DATASET EXTRACT section start
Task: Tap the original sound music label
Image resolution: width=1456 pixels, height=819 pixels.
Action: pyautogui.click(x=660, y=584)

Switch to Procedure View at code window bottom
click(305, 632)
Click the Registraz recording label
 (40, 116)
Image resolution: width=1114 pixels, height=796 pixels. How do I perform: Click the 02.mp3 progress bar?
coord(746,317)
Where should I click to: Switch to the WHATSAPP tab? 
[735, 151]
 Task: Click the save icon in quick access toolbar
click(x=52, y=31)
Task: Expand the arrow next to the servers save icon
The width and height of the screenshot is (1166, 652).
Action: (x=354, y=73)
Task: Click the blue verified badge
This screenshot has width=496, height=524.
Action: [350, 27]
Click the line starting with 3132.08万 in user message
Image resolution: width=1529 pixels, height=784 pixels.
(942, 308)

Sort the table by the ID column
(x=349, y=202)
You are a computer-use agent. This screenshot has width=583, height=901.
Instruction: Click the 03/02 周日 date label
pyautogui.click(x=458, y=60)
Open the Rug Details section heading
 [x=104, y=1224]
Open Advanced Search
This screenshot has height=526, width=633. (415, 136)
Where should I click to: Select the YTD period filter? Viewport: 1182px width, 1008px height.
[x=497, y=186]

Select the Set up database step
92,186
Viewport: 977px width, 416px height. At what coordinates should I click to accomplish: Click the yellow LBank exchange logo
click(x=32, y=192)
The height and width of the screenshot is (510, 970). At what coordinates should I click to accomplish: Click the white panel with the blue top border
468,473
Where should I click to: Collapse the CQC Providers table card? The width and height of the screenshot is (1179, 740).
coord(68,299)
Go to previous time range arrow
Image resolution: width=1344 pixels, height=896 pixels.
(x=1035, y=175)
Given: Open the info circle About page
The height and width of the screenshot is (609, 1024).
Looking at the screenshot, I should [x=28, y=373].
DATASET EXTRACT section end
### WHAT YOU NEED TO DO
Write out, please, only the lines from the one with "Click the line" through the last line above, both included and unchanged.

### ANSWER SPACE
Click the line starting with 3132.08万 in user message
Image resolution: width=1529 pixels, height=784 pixels.
(942, 308)

Sort the table by the ID column
(x=349, y=202)
You are a computer-use agent. This screenshot has width=583, height=901.
Instruction: Click the 03/02 周日 date label
pyautogui.click(x=458, y=60)
Open the Rug Details section heading
 [x=104, y=1224]
Open Advanced Search
This screenshot has height=526, width=633. (415, 136)
Where should I click to: Select the YTD period filter? Viewport: 1182px width, 1008px height.
[x=497, y=186]

Select the Set up database step
92,186
Viewport: 977px width, 416px height. At what coordinates should I click to accomplish: Click the yellow LBank exchange logo
click(x=32, y=192)
The height and width of the screenshot is (510, 970). At what coordinates should I click to accomplish: Click the white panel with the blue top border
468,473
Where should I click to: Collapse the CQC Providers table card? The width and height of the screenshot is (1179, 740).
coord(68,299)
Go to previous time range arrow
Image resolution: width=1344 pixels, height=896 pixels.
(x=1035, y=175)
Given: Open the info circle About page
The height and width of the screenshot is (609, 1024).
Looking at the screenshot, I should [x=28, y=373].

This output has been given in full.